Untuk mengetahui sepak terjang dan pemikirannya, berikut rangkuman wawancara PojokTIM dengan Aquino Hayunta.

Anda masih aktif pada isu-isu demokrasi dan gerakan kemanusiaan?

Background saya memang aktivis hak asasi manusia (HAM). Saya pernah jadi relawan kemanusiaan untuk mendampingi keluarga korban kekerasan negara seperti dalam kerusuhan Mei 1998. Saat itu banyak tempat di Jakarta yang rusak dibakar karena kerusuhan. Banyak juga korban meninggal dunia. Saya ikut di sebuah organisasi relawan (Tim Relawan untuk Kemanusiaan – TRK) yang mendampingi keluarga korban, menghitung jumlah korban, dan mempertemukan para keluarga korban hingga akhirnya kita mendirikan paguyuban keluarga korban kerusuhan Mei 1998. Melalui TRK itu kami menuntut keadilan kepada negara. Setelah berjuang selama bertahun-tahun, TRK bubar pada tahun 2008.
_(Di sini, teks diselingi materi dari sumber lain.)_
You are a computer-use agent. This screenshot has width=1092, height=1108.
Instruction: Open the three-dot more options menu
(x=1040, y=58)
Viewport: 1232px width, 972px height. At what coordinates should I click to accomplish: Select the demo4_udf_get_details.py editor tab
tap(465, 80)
Di antara waktu itu, saya tetap aktif mengumpulkan data-data pelanggaran HAM di seluruh Indonesia dan setelahnya bekerja di Jurnal Perempuan yang mengangkat isu kesetaraan gender. Setelah itu lanjut bekerja di Hivos (organisasi kerjasama internasional dengan kantor pusat di Den Haag. Belanda, red) yang menyalurkan dana dari masyarakat sipil Belanda ke sektor HAM, gender dan budaya. Dari situ lah saya kecemplung seni dan budaya.
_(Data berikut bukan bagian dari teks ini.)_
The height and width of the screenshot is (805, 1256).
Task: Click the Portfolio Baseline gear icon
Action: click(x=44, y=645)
Masih mengadvokasi korban pelanggaran HAM?

Masih terus bergerak pada isu demokrasi. Saat ini sedang mengusahakan pembangunan monumen Semanggi, di depan Universitas Atmajaya. Kalau di Universitas Tri Sakti sudah ada (monumennya). Kita sedih ketika lokasi yang menjadi salah satu titik tragedi dalam perjalanan demokrasi bangsa kita, tidak memiliki penanda. Sekarang jadi lahan parkir. Padahal setiap tahun menjadi lokasi tabur bunga, bukan hanya oleh aktivis prodemokrasi, namun juga mahasiswa aktif yang dilakukan secara turun menurun sejak dulu.

Kita ingin di situ ada penanda. Rencananya monumen itu berupa patung karya Dolorosa Sinaga yang berjudul The Grief. Model patungnya saat ini sudah jadi, dan sedang dipamerkan di Galeri Nasional. Kami sedang mencari dana untuk membangun patung tersebut di Atma Jaya.
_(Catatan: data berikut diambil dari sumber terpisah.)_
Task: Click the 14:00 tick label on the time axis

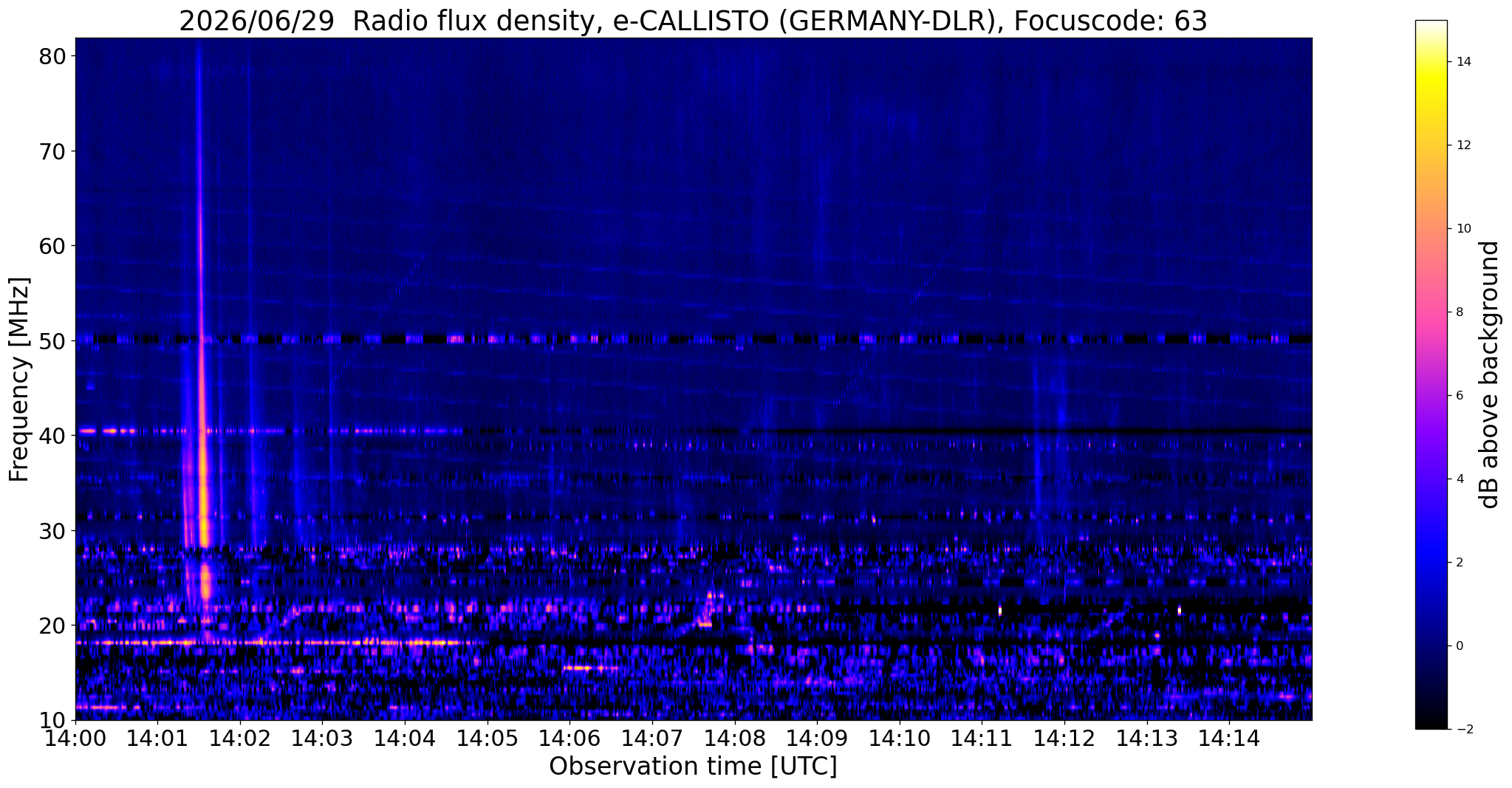Action: [x=75, y=739]
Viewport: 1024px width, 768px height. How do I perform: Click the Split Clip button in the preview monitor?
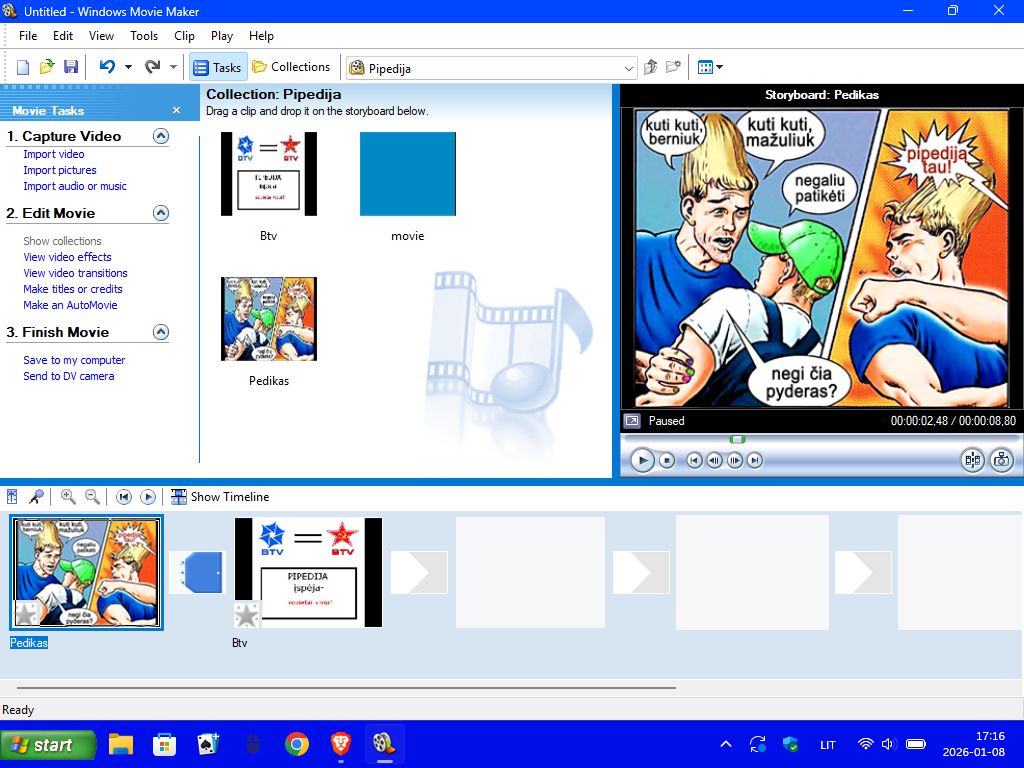972,460
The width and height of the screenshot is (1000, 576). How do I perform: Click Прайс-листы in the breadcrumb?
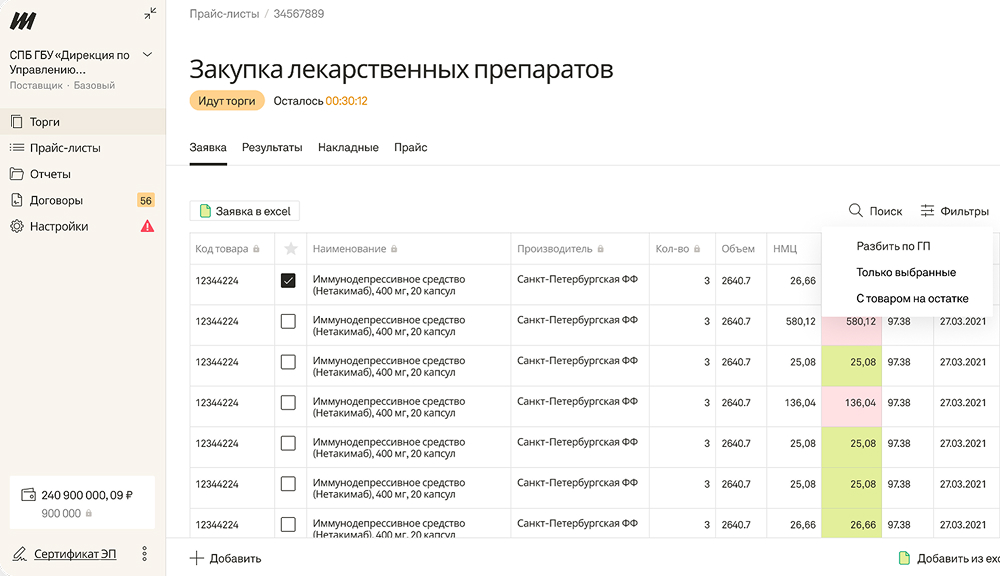coord(224,14)
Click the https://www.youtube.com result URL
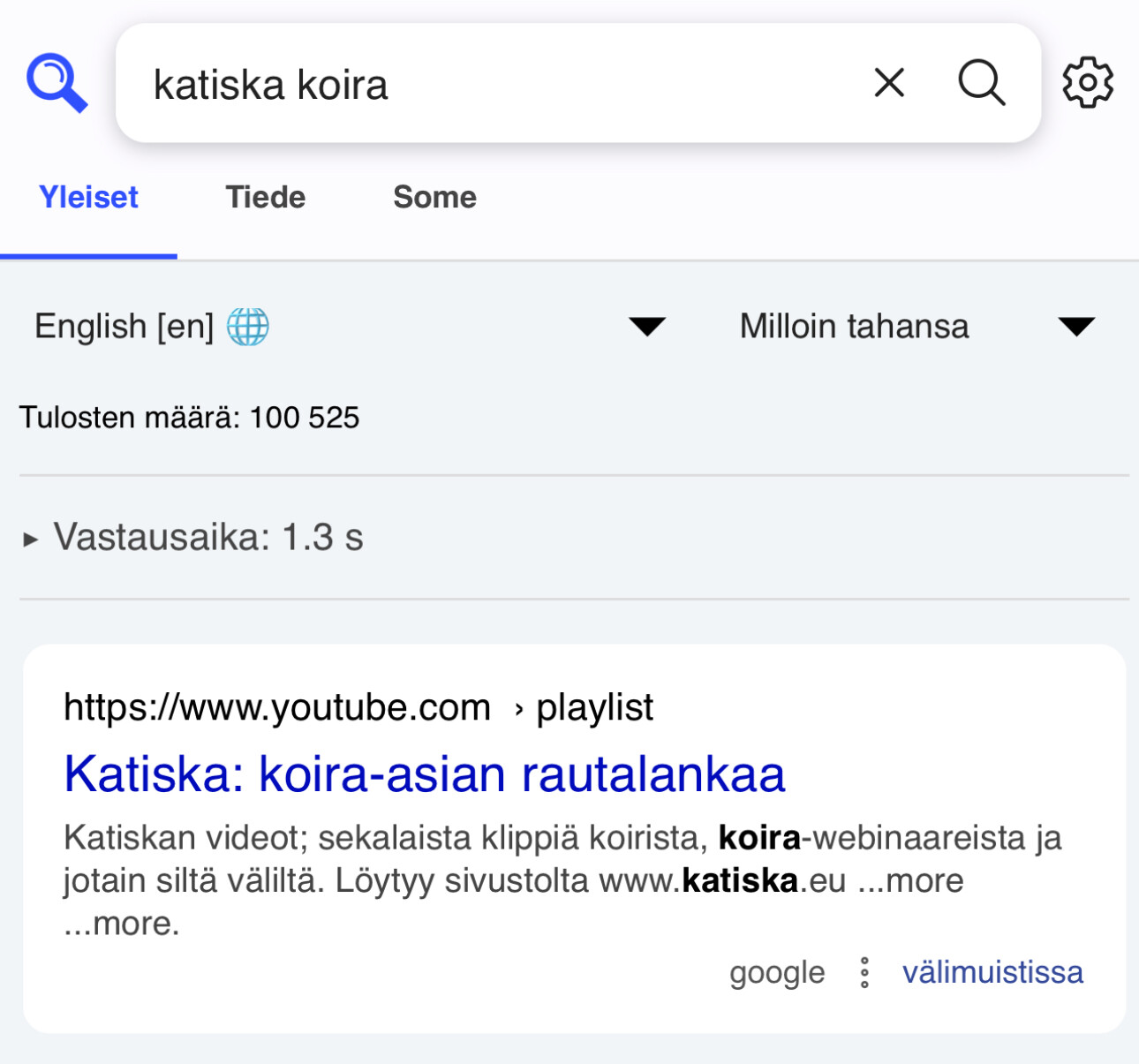The width and height of the screenshot is (1139, 1064). point(277,707)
Ada pembelahan kehendak di tengah masyarakat. Satu sisi menuntut penuntasan pelanggaran HAM berat lewat jalur hukum. Lainnya berpendapat isu HAM hanya dijadikan gimmick menjelang konstestasi politik tanpa ada upaya serius untuk menuntaskannya. Ada juga yang menyarankan agar dilakukan rekonsiliasi agar tidak menjadi duri dalam perjalanan bangsa ke depan. Menurut Anda?

Sebenarnya pola penyelesaian terhadap pelanggaran HAM berat punya tolok ukur belajar dari penyelesaian pelanggaran HAM di Afrika Selatan. Kami paham tidak mungkin bisa mengejar seluruh pelakunya, apalagi mengadilinya satu persatu karena pelaku sudah menyebar, sebagian bahkan memiliki posisi kuat dalam peta politik Indonesia.

Jadi salah satu cara yang bisa ditempuh adalah rekonsiliasi nasional seperti model Afrika Selatan.  Oleh karenanya, sebelum dilakukan rekonsiliasi, harus ada pengakuan dari para pelaku dan permintaan maaf dari negara yang diikuti dengan dibuatnya aturan-aturan untuk mencegah tragedi serupa terulang di masa mendatang. Prinsipnya, tidak ada rekonsiliasi tanpa pengungkapan pelaku dan korban pelanggaran HAM oleh negara.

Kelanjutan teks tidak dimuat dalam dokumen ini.